→ **Dataset entries**
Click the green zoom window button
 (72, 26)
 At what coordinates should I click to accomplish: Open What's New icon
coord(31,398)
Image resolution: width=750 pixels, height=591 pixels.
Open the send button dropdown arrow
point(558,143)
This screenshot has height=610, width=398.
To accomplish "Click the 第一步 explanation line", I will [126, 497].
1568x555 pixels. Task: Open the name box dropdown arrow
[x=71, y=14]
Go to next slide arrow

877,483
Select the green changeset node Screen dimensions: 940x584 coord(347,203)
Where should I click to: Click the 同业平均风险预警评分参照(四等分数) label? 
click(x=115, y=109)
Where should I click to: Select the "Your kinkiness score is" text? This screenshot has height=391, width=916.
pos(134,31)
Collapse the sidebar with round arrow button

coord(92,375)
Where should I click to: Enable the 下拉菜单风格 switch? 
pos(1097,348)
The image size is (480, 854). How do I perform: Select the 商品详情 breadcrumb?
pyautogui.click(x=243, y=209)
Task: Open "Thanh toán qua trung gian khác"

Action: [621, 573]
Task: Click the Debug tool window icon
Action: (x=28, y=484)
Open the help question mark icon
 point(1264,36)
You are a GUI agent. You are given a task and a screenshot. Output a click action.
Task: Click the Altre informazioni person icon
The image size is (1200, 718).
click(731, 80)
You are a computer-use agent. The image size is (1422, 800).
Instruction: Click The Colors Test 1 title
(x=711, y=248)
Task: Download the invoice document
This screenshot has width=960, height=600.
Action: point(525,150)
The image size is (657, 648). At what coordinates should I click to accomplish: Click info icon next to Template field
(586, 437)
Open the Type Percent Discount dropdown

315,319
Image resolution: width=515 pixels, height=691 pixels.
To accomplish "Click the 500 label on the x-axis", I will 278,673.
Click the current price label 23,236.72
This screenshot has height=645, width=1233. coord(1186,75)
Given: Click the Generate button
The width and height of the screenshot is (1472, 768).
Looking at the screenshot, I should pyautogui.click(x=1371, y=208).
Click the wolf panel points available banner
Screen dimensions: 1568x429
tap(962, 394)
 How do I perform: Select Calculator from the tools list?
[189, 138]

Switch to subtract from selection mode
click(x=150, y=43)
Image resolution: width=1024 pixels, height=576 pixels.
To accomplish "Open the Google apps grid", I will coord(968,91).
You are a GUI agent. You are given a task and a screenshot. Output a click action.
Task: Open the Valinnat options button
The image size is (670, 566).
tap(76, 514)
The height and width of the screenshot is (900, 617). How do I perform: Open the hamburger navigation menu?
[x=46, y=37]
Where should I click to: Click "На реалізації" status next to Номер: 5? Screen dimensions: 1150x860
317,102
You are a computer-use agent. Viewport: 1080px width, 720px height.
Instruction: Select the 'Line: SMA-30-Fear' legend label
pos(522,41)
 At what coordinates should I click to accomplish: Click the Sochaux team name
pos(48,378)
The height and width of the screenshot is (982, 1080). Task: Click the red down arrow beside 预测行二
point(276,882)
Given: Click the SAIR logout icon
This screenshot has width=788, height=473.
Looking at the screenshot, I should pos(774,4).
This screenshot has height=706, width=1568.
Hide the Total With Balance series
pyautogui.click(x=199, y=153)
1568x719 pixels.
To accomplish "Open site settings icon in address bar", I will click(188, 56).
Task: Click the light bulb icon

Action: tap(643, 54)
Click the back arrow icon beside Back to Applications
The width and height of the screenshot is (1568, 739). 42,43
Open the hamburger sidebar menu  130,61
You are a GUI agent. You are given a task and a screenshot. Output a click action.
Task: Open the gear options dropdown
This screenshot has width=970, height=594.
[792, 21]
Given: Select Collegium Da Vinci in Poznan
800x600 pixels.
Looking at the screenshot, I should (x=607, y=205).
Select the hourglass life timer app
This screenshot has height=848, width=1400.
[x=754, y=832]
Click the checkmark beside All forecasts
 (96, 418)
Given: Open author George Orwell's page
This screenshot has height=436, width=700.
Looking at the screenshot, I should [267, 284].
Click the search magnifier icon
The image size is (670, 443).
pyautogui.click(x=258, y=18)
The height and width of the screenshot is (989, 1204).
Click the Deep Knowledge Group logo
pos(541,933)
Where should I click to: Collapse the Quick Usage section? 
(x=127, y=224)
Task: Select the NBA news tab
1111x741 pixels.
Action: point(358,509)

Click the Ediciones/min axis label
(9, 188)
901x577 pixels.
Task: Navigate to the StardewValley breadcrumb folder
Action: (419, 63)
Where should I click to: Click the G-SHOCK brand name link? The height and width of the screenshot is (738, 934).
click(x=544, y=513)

→ **Problem requirements**
Among the lines of the listing above, count those that include "resolution" and give only the total.

→ **Written solution**
3